# DATA FOR THIS EXERCISE:
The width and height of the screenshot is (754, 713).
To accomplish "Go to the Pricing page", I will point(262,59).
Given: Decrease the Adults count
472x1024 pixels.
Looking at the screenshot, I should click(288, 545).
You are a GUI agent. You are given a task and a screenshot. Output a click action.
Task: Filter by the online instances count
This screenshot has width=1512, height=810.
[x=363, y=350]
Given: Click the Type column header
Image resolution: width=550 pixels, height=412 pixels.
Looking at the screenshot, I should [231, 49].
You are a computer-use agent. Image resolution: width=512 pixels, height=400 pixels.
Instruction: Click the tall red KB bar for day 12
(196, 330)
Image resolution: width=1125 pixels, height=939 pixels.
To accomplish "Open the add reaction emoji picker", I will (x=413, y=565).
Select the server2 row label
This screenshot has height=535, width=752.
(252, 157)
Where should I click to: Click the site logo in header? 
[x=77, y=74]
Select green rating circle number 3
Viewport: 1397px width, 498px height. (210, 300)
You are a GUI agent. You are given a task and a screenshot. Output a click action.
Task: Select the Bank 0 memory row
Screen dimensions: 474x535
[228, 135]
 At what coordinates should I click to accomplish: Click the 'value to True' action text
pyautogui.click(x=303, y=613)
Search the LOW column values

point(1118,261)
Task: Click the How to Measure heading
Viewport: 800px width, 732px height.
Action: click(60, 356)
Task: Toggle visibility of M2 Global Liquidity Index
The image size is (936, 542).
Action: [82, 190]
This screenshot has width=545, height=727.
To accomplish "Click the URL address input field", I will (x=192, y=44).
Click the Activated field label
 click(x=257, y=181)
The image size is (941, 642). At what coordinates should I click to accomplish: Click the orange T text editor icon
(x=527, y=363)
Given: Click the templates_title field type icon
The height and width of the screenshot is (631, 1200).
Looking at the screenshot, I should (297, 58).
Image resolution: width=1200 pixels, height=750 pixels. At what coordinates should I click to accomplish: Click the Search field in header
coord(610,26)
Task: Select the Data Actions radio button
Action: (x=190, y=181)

# ASSIGNMENT:
The answer should consist of the lines from the one with "Given: Decrease the Adults count" through the last line of the entries, duplicated exactly and nothing more.

# RESULT OF THE TASK:
Given: Decrease the Adults count
472x1024 pixels.
Looking at the screenshot, I should click(288, 545).
You are a GUI agent. You are given a task and a screenshot. Output a click action.
Task: Filter by the online instances count
This screenshot has width=1512, height=810.
[x=363, y=350]
Given: Click the Type column header
Image resolution: width=550 pixels, height=412 pixels.
Looking at the screenshot, I should [231, 49].
You are a computer-use agent. Image resolution: width=512 pixels, height=400 pixels.
Instruction: Click the tall red KB bar for day 12
(196, 330)
Image resolution: width=1125 pixels, height=939 pixels.
To accomplish "Open the add reaction emoji picker", I will (x=413, y=565).
Select the server2 row label
This screenshot has height=535, width=752.
(252, 157)
Where should I click to: Click the site logo in header? 
[x=77, y=74]
Select green rating circle number 3
Viewport: 1397px width, 498px height. (210, 300)
You are a GUI agent. You are given a task and a screenshot. Output a click action.
Task: Select the Bank 0 memory row
Screen dimensions: 474x535
[228, 135]
 At what coordinates should I click to accomplish: Click the 'value to True' action text
pyautogui.click(x=303, y=613)
Search the LOW column values

point(1118,261)
Task: Click the How to Measure heading
Viewport: 800px width, 732px height.
Action: click(60, 356)
Task: Toggle visibility of M2 Global Liquidity Index
The image size is (936, 542).
Action: [82, 190]
This screenshot has width=545, height=727.
To accomplish "Click the URL address input field", I will (x=192, y=44).
Click the Activated field label
 click(x=257, y=181)
The image size is (941, 642). At what coordinates should I click to accomplish: Click the orange T text editor icon
(x=527, y=363)
Given: Click the templates_title field type icon
The height and width of the screenshot is (631, 1200).
Looking at the screenshot, I should (297, 58).
Image resolution: width=1200 pixels, height=750 pixels. At what coordinates should I click to accomplish: Click the Search field in header
coord(610,26)
Task: Select the Data Actions radio button
Action: (x=190, y=181)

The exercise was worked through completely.